Lithuania’s COVID-19 Test Case: ECHR Rules Against Excessive Profits in Public Procurements
A few years ago, during the global COVID-19 pandemic, it was common to see public outrage over the skyrocketing prices of protective masks, disposable gloves, or disinfectants—items that had increased in price by several or even dozens of times compared to pre-pandemic periods. Soon after came the stories of public procurements, where the government, with no other choice, was forced to spend millions on masks, rapid tests, vaccines, and more. At that time, businesses and society were divided into camps: some argued that businesses have the right to make a profit, while others insisted that there must be limits to everything. This led to legal proceedings. One high-profile Lithuanian case, in which a business and the state argued over nearly €4 million for COVID-19 tests, was recently concluded at the European Court of Human Rights (ECHR).
So, is the right to have a profit is absolute? Is it fair for a business to take advantage of the COVID-19 pandemic to profit? Matas Malijonis, a senior associate at the law firm “Ellex Valiunas,” shares more insights on the matter.
Courts Are Changing Their Approach to Businesses Participating in Public Procurements
It is commonly believed that businesses participating in public procurements have only rights, while all responsibilities and negative consequences of flawed procurement processes fall solely on the buyer—the government, its institutions, and agencies.
For example, if buyers accept the offer of a supplier who has provided false information and unjustifiably conclude a procurement contract with him, it is the buyers who bear the costs of fines (as well as covering the other party’s legal expenses, etc.). Meanwhile, the supplier, having used less-than-honest methods to win the procurement, often escapes unpunished.
However, this perception of impunity for businesses participating in public procurements was challenged by a prosecutor defending the public interest. The European Court of Human Rights ultimately ruled that businesses cannot exploit the COVID-19 pandemic to offer goods, services, or works at unreasonably high-profit margins.
What Matters More—The Right to Profit or the Public Interest?
The story dates back to the early days of the COVID-19 pandemic when the government urgently needed to acquire rapid COVID-19 tests. Businesses capable of supplying them understood they were operating in a high-demand, low-supply environment, which allowed them to sell these tests at substantial profit margins. The government has also approached procurement processes with less formality than usual due to the crisis.
Two public procurement contracts were signed with two suppliers under non-competitive conditions. As later determined by Lithuania’s Supreme Court in a case initiated by a prosecutor defending the public interest, these suppliers earned €145,200 and €3,997,400 in excess profits during the execution of the contracts. They were ultimately required by the court to return these “superprofits” to the government budget, which they did.
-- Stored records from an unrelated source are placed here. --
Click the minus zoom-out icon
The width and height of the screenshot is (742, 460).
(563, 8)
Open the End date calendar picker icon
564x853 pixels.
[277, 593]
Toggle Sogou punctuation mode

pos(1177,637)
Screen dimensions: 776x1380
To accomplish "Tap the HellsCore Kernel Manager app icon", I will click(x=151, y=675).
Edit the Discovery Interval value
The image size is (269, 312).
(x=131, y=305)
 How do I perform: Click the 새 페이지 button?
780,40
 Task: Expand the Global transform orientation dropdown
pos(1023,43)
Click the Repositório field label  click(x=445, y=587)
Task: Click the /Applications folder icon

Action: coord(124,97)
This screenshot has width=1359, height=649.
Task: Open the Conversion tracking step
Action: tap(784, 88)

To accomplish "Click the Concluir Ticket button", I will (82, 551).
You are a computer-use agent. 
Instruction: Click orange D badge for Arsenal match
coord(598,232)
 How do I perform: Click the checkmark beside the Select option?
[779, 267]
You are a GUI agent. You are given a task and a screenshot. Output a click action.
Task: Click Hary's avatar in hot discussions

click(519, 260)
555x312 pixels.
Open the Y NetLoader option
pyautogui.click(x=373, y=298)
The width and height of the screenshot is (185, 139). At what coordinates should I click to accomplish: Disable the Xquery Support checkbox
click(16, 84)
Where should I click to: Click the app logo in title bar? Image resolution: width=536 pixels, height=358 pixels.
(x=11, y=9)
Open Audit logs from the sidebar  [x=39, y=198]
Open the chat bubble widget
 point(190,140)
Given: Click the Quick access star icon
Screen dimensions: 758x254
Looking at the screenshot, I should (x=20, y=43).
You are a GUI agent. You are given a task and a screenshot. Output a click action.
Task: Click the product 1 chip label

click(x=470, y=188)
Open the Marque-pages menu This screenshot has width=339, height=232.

In other words, the court defended the state’s interest and, by interfering in the contractual legal relations between the state and business, cut off a significant part of the profit margins of entrepreneurs. The question therefore arose whether regulating the profit margin of businesses by judicial instruments after they have already won an organized public procurement and concluded a public procurement contract does not conflict with the legitimate expectations of businesses to make a profit in their activities.
As all possibilities to defend the right of business to profit in Lithuania have been exploited, the matter has now been addressed to the European Court of Human Rights.
ECHR: The Right to Profit Does Not Extend to Vendors Exploiting the State’s Crisis
The suppliers argued before the ECHR that their right to property guaranteed by the Convention for the Protection of Human Rights and Fundamental Freedoms had been violated by the national courts, which ordered them to return the “excess profits” they had received.
In its judgment, the ECHR found that the right to make a profit is in principle not protected in cases where suppliers, aware of the scale and extent of the government’s distress, and in the context of a less than transparent procurement procedure, offer prices that are not economically justifiable, and apply extremely high-profit margins.
In other words, the ECHR agreed with the Lithuanian Supreme Court when it said that businesses participating in less than the most transparent public procurement procedure must also bear the potential negative consequences of such a process.
What Does This Change?
This ECHR ruling reflects a shift in the general approach to suppliers and their accountability in public procurement procedures—a trend that has also been observed in previous rulings by the Court of Justice of the European Union and the Lithuanian Supreme Court.
The era of supplier impunity is gradually giving way to an understanding that suppliers, too, must take responsibility for the negative outcomes of non-transparent, non-competitive public procurement practices.
It is likely that in the future, we will see more cases where suppliers are held accountable for dishonest actions in public procurement processes.